If you’re the type to make resolutions and keep them, awesome. For me, it’s just another ticket down Shame Spiral Central. Even though I quit smoking years ago (tip: it’s not the quitting that’s hard, it’s the not smoking again ever) and I eat kale several times a week (for no other reason than it’s just so good!), I do not possess the kind of self–discipline to say, stop swearing on January 1 and then not cuss a blue streak 10 minutes later when the dog pees on the rug.

Resolutions bring way too much stress when we can’t live up to our own unrealistic expectations. Maybe I could handle it if we called them New Year’s Suggestions, or perhaps, Goals You Might Entertain But No Pressure. When it comes to self–improvement, what I’m aiming for in 2013 is to enjoy life and not take it so f@#$ seriously.

In the interest of enlightening up, I scheduled a session with Joanne Morton, a “positive energy artist” who has traveled around the country spreading her gospel of the “renewable, sustainable energy source found within all of us.”

When she’s not painting canvases in exuberant hues or riding her ribbon–festooned bike around town, this beatific lady offers guided meditations to help folks connect to their own inner peace.
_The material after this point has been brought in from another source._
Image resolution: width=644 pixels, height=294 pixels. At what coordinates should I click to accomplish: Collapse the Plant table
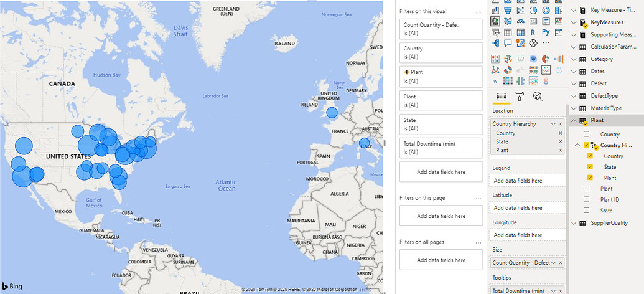[x=574, y=120]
Now doesn’t this sound like a more pleasant New Year’s activity than pledging to clean out the hall closet or swearing off chocolate?
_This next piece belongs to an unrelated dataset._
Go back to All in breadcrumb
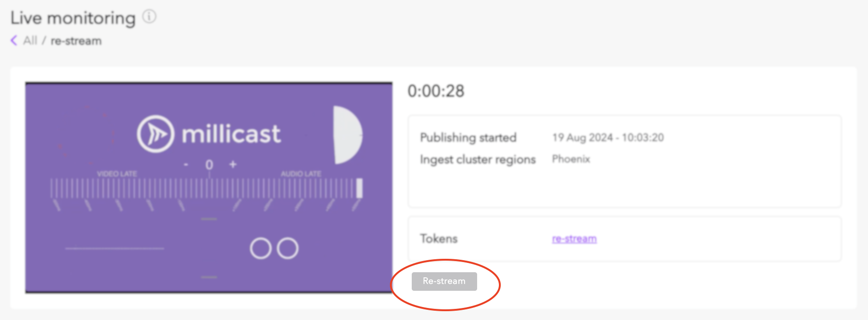This screenshot has height=320, width=868. point(30,41)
The former New Yorker has settled in Savannah to practice out of the new Anahata Healing Arts in the former Yoga Co–Op on Drayton, where she and yoga instructor Lynn Geddes have collaborated on this “sacred space for anyone who is interested in living from their heart.” Geddes has a calendar of yoga classes and workshops scheduled in the serene main room, and Morton hosts weekly dance parties and “manifesting circles.”

These gatherings are based on the practice of the Universal Law of Attraction, the increasingly popular notion that our thoughts inform our experience. Also known as “The Secret,” (maybe you heard about it from Oprah?) it dictates that focusing on what we want rather than our lack of it, we make room for it to show up. Conversely, if we remain stuck in our worries and fears, that’s what we get. A simple concept, but not so easy to implement, especially when you’re caught in one of those pre–dawn insomniac loops that make the extra 10 pounds on your thighs or the bills on your desk seem insurmountable.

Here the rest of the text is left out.